Les nouvelles indications en oncologie peu accessibles au patient français

Une étude réalisée par Prioritis pour le G5 Santé et le Leem a permis de mettre en évidence l’accès difficile des patients aux traitements récemment homologués en oncologie.

« Environ 30% des récentes indications en oncologie ne sont pas ou sont inéquitablement accessibles aux patients français » affirme Delphine Houzelot, vice-présidente de Prioritis.
Sur une période de référence de juin 2017 à décembre 2020, 34 indications n’ont pas été remboursées en France, dont 56% concernent l’oncologie.
La quasi totalité des cas de refus fait valoir un rapport efficacité-effets indésirables mal établi et des limites méthodologiques, entraînant une prudence des laboratoires peu enclins à demander le remboursements de leurs traitements.
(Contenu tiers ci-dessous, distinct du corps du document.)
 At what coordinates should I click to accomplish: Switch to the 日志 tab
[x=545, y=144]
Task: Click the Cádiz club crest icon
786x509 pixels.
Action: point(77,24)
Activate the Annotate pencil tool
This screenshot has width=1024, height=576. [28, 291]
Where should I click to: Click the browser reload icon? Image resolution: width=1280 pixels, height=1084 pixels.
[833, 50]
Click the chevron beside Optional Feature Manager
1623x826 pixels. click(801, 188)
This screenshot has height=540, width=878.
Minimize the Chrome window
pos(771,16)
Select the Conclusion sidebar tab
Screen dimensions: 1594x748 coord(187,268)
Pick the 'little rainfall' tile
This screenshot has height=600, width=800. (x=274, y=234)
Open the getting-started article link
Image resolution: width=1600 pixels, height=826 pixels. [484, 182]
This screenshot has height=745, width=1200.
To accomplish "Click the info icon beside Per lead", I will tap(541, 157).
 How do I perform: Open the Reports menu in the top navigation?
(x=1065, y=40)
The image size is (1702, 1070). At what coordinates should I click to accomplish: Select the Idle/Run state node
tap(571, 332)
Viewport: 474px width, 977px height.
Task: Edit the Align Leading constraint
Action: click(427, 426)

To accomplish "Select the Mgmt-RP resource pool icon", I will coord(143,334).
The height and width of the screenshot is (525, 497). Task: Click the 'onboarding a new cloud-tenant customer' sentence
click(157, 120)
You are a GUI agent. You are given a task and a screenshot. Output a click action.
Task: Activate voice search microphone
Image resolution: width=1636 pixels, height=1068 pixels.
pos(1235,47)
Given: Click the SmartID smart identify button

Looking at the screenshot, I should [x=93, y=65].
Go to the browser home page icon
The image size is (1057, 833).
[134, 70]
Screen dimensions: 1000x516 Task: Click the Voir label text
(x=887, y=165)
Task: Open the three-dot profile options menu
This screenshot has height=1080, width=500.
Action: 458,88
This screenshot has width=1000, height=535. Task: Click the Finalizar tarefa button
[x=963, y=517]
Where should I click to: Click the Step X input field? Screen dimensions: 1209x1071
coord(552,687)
L’étude menée par Prioritis identifie également les disparités entre la France et ses partenaires européens.
Alors même que la Haute Autorité de Santé (HAS) a évalué le plus grand nombre d’indications, « dans 60% des cas, la France est le seul pays a refuser le remboursement », explique Delphine Houzelot qui précise que « sur les 34 indications refusées par la Commission de la Transparence, 20 ont obtenu un avis favorable dans les autres pays ».
L’Allemagne se démarque clairement de ce « palmarès », en mettant les produits sur le marché dès l’octroi de l’AMM européenne.

Le directeur de l’HAS, Thomas Wanecq, a réagi à l’étude de Prioritis et confirmé que des textes étaient actuellement en préparation afin d’harmoniser l’évaluation des médicaments au niveau européen et « confronter les points de vue français aux standards internationaux ».